PROBLEM TO WORK ON: Nothing in the data may be altered as it is transcribed.
RECORDS SUPPLIED section start
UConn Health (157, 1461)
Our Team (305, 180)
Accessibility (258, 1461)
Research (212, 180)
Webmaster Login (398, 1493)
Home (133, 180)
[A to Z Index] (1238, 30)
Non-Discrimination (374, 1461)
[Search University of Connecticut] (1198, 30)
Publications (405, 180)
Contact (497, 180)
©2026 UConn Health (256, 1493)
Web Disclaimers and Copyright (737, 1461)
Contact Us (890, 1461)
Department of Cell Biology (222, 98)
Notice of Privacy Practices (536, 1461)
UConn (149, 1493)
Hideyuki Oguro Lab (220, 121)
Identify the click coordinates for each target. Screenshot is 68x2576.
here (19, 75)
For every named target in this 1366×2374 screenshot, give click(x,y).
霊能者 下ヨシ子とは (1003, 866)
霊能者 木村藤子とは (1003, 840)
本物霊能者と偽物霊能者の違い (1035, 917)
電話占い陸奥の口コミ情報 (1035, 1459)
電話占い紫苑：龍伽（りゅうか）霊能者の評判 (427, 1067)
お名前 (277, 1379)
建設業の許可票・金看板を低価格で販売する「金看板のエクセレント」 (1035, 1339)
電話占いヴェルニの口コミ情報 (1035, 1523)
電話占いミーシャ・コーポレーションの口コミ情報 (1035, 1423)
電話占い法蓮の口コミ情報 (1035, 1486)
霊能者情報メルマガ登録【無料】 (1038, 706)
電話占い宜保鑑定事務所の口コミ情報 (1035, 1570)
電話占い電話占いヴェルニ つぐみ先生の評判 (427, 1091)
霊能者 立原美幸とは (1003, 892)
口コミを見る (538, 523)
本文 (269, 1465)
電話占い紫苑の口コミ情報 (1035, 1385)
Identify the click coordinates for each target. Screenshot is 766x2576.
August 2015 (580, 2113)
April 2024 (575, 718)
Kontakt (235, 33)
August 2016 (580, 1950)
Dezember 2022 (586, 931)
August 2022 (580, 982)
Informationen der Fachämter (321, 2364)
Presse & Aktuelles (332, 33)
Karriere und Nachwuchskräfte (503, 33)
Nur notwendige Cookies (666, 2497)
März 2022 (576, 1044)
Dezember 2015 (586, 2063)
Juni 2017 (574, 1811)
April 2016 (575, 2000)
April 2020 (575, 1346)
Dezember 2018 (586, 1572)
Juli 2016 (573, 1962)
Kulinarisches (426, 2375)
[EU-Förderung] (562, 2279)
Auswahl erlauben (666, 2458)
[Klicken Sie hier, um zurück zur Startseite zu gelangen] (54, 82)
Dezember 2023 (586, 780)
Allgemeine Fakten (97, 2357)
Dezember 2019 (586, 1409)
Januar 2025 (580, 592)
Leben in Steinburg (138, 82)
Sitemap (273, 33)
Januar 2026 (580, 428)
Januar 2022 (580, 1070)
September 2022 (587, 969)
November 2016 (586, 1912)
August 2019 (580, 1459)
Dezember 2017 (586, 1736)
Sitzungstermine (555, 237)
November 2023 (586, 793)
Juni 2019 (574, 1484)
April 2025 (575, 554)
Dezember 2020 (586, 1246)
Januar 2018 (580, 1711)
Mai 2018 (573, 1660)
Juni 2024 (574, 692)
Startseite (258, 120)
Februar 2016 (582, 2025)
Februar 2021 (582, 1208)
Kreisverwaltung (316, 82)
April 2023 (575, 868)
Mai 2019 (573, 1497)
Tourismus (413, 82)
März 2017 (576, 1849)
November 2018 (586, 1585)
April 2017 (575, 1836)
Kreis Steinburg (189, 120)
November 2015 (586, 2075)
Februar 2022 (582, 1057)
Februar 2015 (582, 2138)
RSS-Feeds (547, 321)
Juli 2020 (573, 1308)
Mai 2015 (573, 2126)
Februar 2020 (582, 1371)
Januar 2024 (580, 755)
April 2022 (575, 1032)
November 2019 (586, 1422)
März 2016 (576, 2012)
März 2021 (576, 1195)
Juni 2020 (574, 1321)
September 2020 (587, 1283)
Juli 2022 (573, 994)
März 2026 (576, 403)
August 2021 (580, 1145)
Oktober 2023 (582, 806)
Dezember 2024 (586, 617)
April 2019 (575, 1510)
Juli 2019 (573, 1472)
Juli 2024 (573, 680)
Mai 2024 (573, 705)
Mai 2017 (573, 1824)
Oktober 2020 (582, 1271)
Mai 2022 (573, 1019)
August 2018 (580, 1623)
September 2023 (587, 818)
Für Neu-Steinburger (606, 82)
RECORDS SUPPLIED section end
SOLVED PROBLEM:
UConn Health (157, 1461)
Our Team (305, 180)
Accessibility (258, 1461)
Research (212, 180)
Webmaster Login (398, 1493)
Home (133, 180)
[A to Z Index] (1238, 30)
Non-Discrimination (374, 1461)
[Search University of Connecticut] (1198, 30)
Publications (405, 180)
Contact (497, 180)
©2026 UConn Health (256, 1493)
Web Disclaimers and Copyright (737, 1461)
Contact Us (890, 1461)
Department of Cell Biology (222, 98)
Notice of Privacy Practices (536, 1461)
UConn (149, 1493)
Hideyuki Oguro Lab (220, 121)
Identify the click coordinates for each target. Screenshot is 68x2576.
here (19, 75)
For every named target in this 1366×2374 screenshot, give click(x,y).
霊能者 下ヨシ子とは (1003, 866)
霊能者 木村藤子とは (1003, 840)
本物霊能者と偽物霊能者の違い (1035, 917)
電話占い陸奥の口コミ情報 (1035, 1459)
電話占い紫苑：龍伽（りゅうか）霊能者の評判 (427, 1067)
お名前 (277, 1379)
建設業の許可票・金看板を低価格で販売する「金看板のエクセレント」 (1035, 1339)
電話占いヴェルニの口コミ情報 (1035, 1523)
電話占いミーシャ・コーポレーションの口コミ情報 (1035, 1423)
電話占い法蓮の口コミ情報 (1035, 1486)
霊能者情報メルマガ登録【無料】 (1038, 706)
電話占い宜保鑑定事務所の口コミ情報 (1035, 1570)
電話占い電話占いヴェルニ つぐみ先生の評判 (427, 1091)
霊能者 立原美幸とは (1003, 892)
口コミを見る (538, 523)
本文 (269, 1465)
電話占い紫苑の口コミ情報 (1035, 1385)
Identify the click coordinates for each target. Screenshot is 766x2576.
August 2015 (580, 2113)
April 2024 (575, 718)
Kontakt (235, 33)
August 2016 (580, 1950)
Dezember 2022 (586, 931)
August 2022 (580, 982)
Informationen der Fachämter (321, 2364)
Presse & Aktuelles (332, 33)
Karriere und Nachwuchskräfte (503, 33)
Nur notwendige Cookies (666, 2497)
März 2022 (576, 1044)
Dezember 2015 (586, 2063)
Juni 2017 (574, 1811)
April 2016 (575, 2000)
April 2020 (575, 1346)
Dezember 2018 (586, 1572)
Juli 2016 (573, 1962)
Kulinarisches (426, 2375)
[EU-Förderung] (562, 2279)
Auswahl erlauben (666, 2458)
[Klicken Sie hier, um zurück zur Startseite zu gelangen] (54, 82)
Dezember 2023 (586, 780)
Allgemeine Fakten (97, 2357)
Dezember 2019 (586, 1409)
Januar 2025 (580, 592)
Leben in Steinburg (138, 82)
Sitemap (273, 33)
Januar 2026 (580, 428)
Januar 2022 (580, 1070)
September 2022 (587, 969)
November 2016 (586, 1912)
August 2019 (580, 1459)
Dezember 2017 (586, 1736)
Sitzungstermine (555, 237)
November 2023 (586, 793)
Juni 2019 (574, 1484)
April 2025 (575, 554)
Dezember 2020 (586, 1246)
Januar 2018 (580, 1711)
Mai 2018 (573, 1660)
Juni 2024 (574, 692)
Startseite (258, 120)
Februar 2016 (582, 2025)
Februar 2021 (582, 1208)
Kreisverwaltung (316, 82)
April 2023 (575, 868)
Mai 2019 (573, 1497)
Tourismus (413, 82)
März 2017 (576, 1849)
November 2018 (586, 1585)
April 2017 (575, 1836)
Kreis Steinburg (189, 120)
November 2015 (586, 2075)
Februar 2022 (582, 1057)
Februar 2015 (582, 2138)
RSS-Feeds (547, 321)
Juli 2020 (573, 1308)
Mai 2015 (573, 2126)
Februar 2020 (582, 1371)
Januar 2024 (580, 755)
April 2022 (575, 1032)
November 2019 (586, 1422)
März 2016 (576, 2012)
März 2021 (576, 1195)
Juni 2020 (574, 1321)
September 2020 (587, 1283)
Juli 2022 (573, 994)
März 2026 (576, 403)
August 2021 (580, 1145)
Oktober 2023 (582, 806)
Dezember 2024 (586, 617)
April 2019 (575, 1510)
Juli 2019 (573, 1472)
Juli 2024 (573, 680)
Mai 2024 (573, 705)
Mai 2017 (573, 1824)
Oktober 2020 (582, 1271)
Mai 2022 (573, 1019)
August 2018 (580, 1623)
September 2023 (587, 818)
Für Neu-Steinburger (606, 82)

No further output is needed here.